· Software Engineering

You Can't Prompt Your Way to Quality

Something has shifted recently. At meetups and conferences, the conversations around AI are more sober than they were a year ago. Fewer people claim that engineering is done. More people are asking what these tools are good at and where the limits are. That's a change in tone I welcome.

LLMs are useful for coding. I use them daily and they help me move faster, explore ideas and get through boilerplate that would otherwise slow me down. I am not here to argue against that.

While the louder version of “engineering is dead” may be fading, the quieter version is still everywhere. The idea that anyone can now “just prompt” their way to production-quality software misunderstands what building software actually is.

Two Trajectories

There are two trajectories I keep seeing and they diverge fast.

Two Trajectories

Without discipline, this is what happens when you generate code without understanding what you're generating. It starts at whatever quality level the LLM gives you, which can be surprisingly decent. Then it drops. Quickly. Every prompt adds more code that nobody fully understands. Inconsistencies pile up. Small decisions that seem fine in isolation create structural problems that compound. The code works until it doesn't, and when it breaks, nobody knows why.

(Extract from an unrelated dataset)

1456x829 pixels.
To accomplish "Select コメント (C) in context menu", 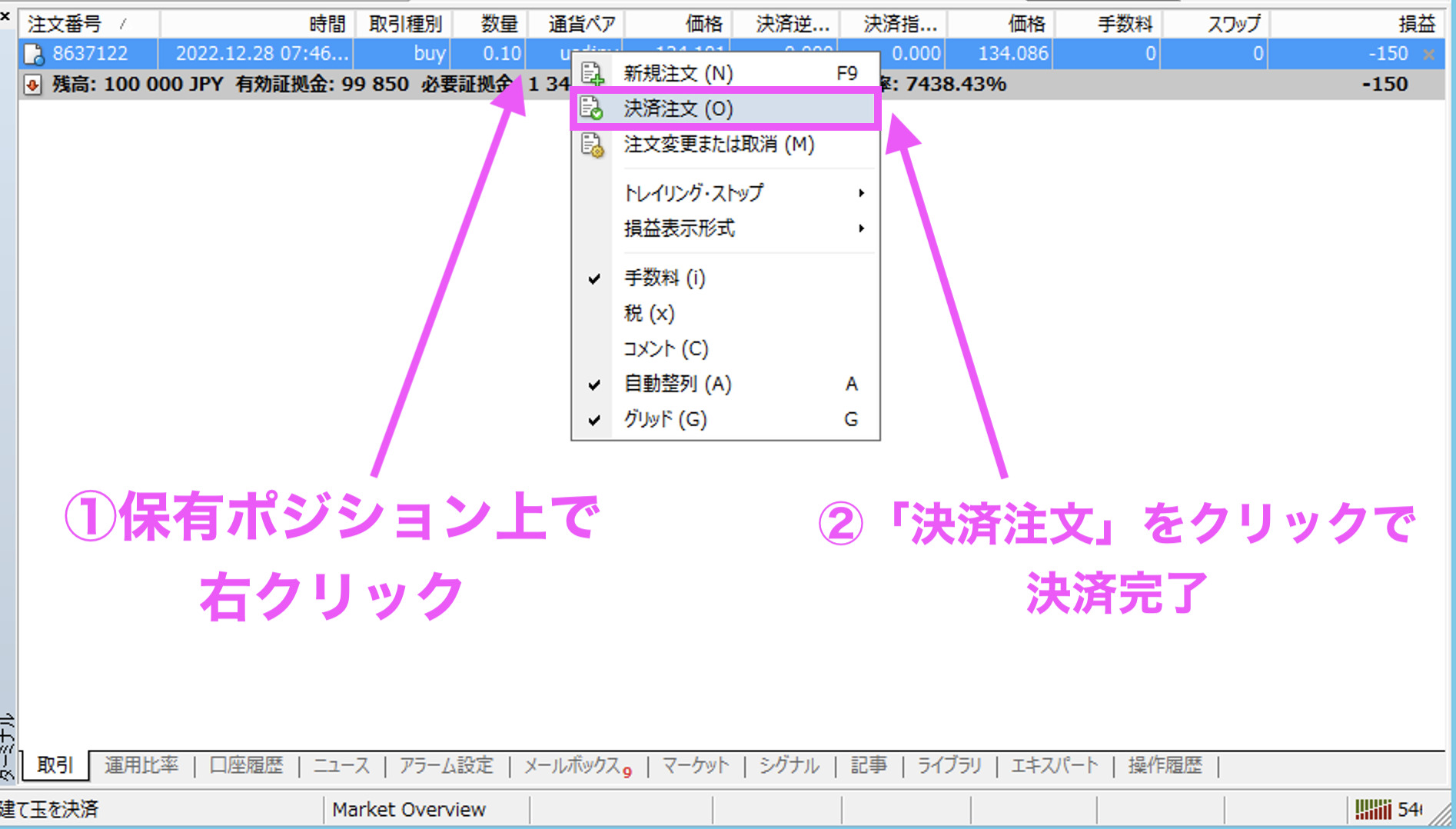I will (665, 348).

With discipline, the trajectory looks different. It stays roughly where it started, maybe dips here and there, but trends upward over time. The people on this trajectory do something that prompting alone cannot accomplish. They tend to the codebase. They refactor. They question. They notice when something is off and fix it before it becomes a problem. They understand what the LLM gave them before they accept it. That work also helps the LLM. A well-structured codebase gives it better context, so the output improves. That makes the next round of work easier.

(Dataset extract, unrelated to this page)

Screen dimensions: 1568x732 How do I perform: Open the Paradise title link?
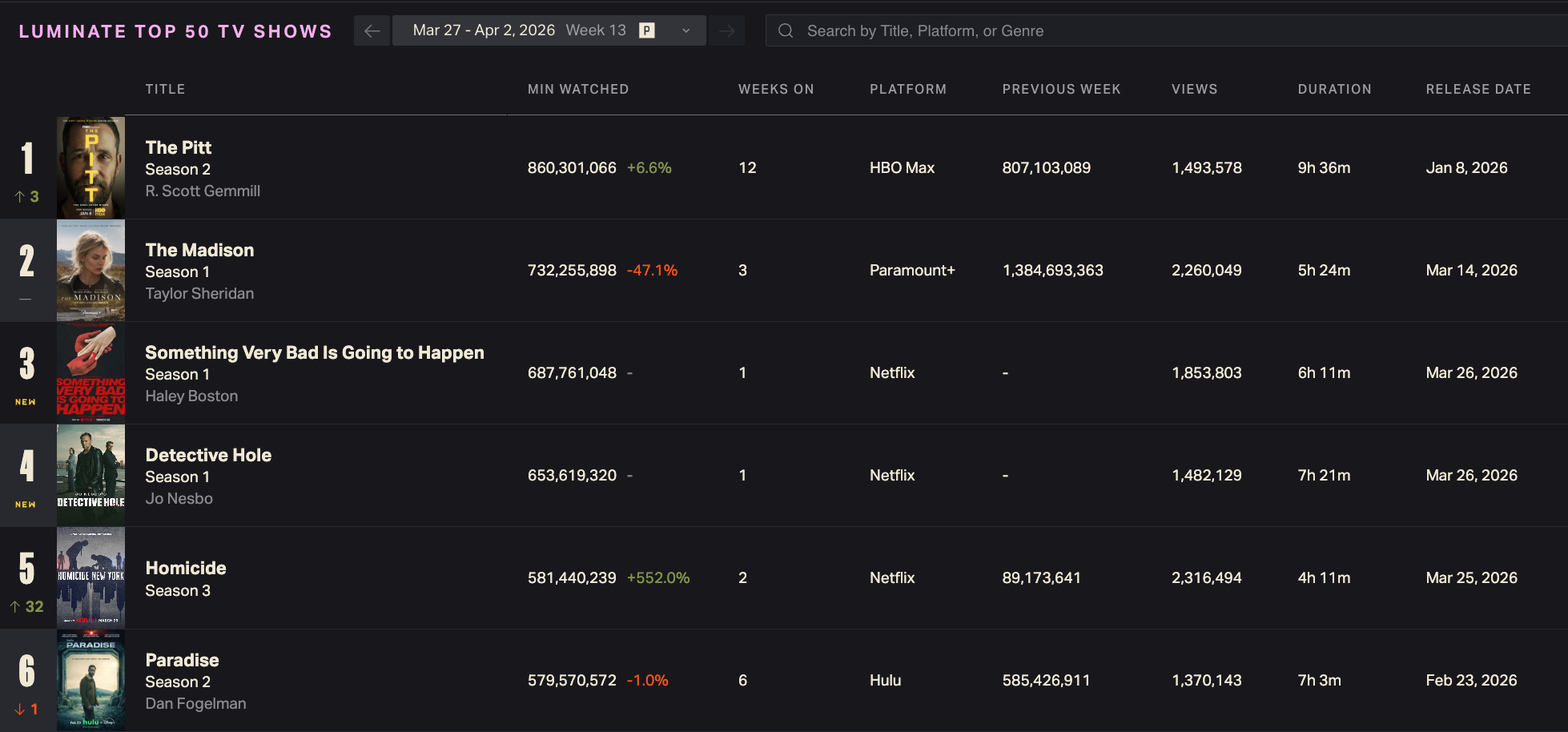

Death by a Thousand Prompts

I don't have one dramatic project failure to point to. What I have is over a year of daily LLM-assisted development and the patterns that kept showing up.

A function that works but whose name doesn't match the language the team uses for that concept. An abstraction the LLM introduced that nobody asked for, solving a problem you don't have. A test that passes but tests the implementation rather than the behaviour. Three different files solving the same problem in three different ways because each was generated in a separate conversation.

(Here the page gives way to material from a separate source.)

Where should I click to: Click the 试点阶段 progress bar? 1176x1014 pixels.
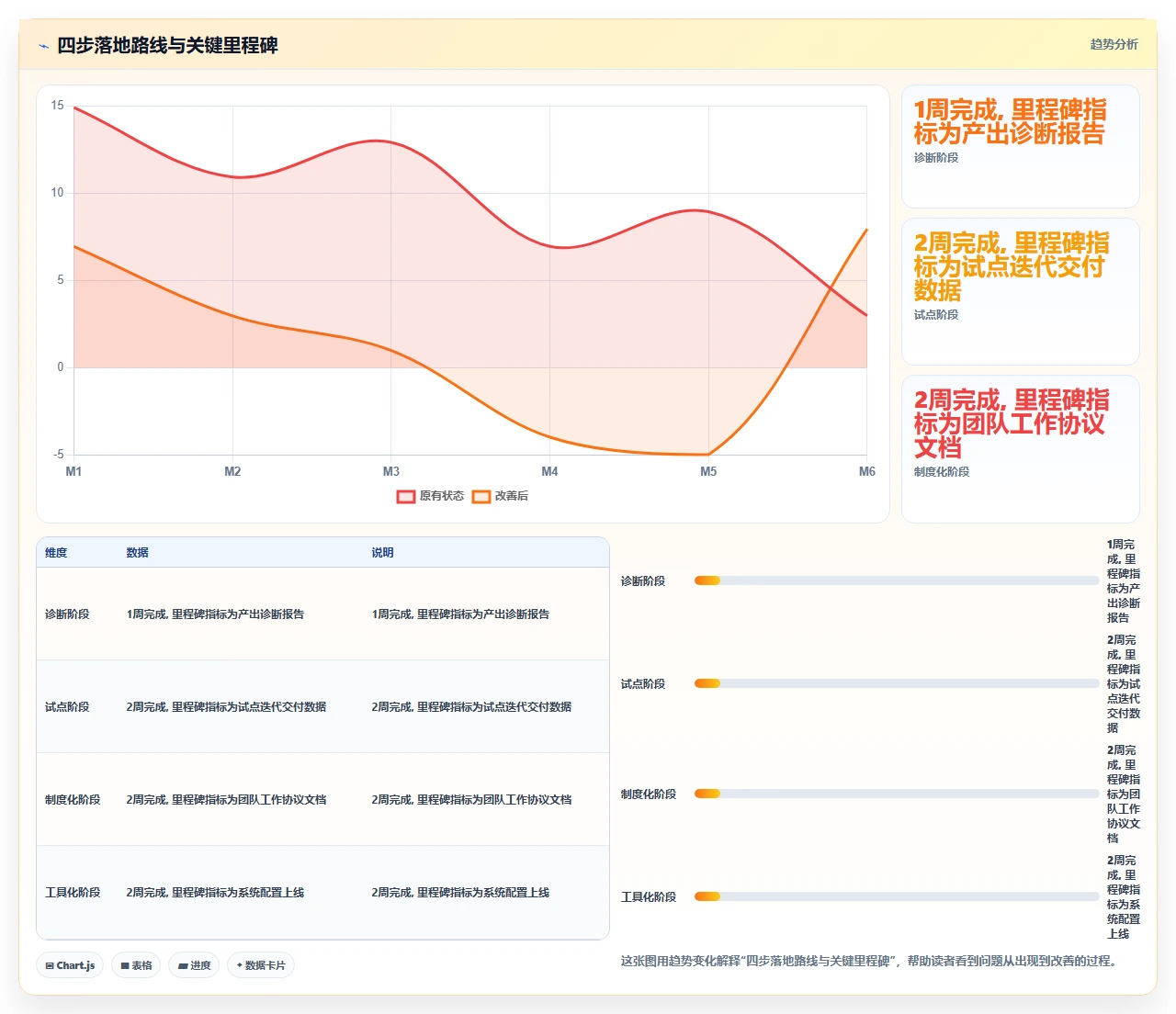[x=897, y=683]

None of these are catastrophic on their own. That's the point. It's the accumulation that creates the first trajectory. Each one is small enough to ignore and each one makes the next problem slightly harder to see.

The people on the second trajectory catch these things. Not because they're smarter, but because they know what to look for and they are paying attention.

The Work That Prompts Can't Do

Quality is not a state you reach. It's a practice. It requires someone who notices that a module is doing too many things. Someone who sees that the naming is inconsistent and fixes it before it becomes too hard to change. Someone who understands the domain well enough to know that the LLM's plausible-sounding answer is wrong.

None of this comes from better prompts. It comes from experience, taste and the discipline to care about things that don't show up in a demo.

An LLM can generate a working solution in seconds. But “working” and “good” are not the same thing. The difference between the two is engineering.

A Tool, Not a Replacement

LLMs amplify what you already have, and that goes both ways.

If you bring engineering discipline, they amplify that. You move faster without cutting corners. You use the time you saved on boilerplate to think more carefully about design.

If you bring inexperience or indifference toward quality, they amplify that too. You produce more code, faster, with more problems baked in. The speed feels productive, but it is not.

The claim that “anyone can code now”, while true, confuses producing code with building software. Understanding the problem, making trade-offs, maintaining a system over time, communicating intent through structure. That's where the work is. LLMs don't do that for you. They can help, but the judgment has to come from somewhere.

If you use LLMs but question and reshape what they give you, you are doing engineering. The LLM is a tool in that process and a good one.

If you're using LLMs and accepting whatever comes out because it passes the tests or looks right, you know which trajectory is waiting for you.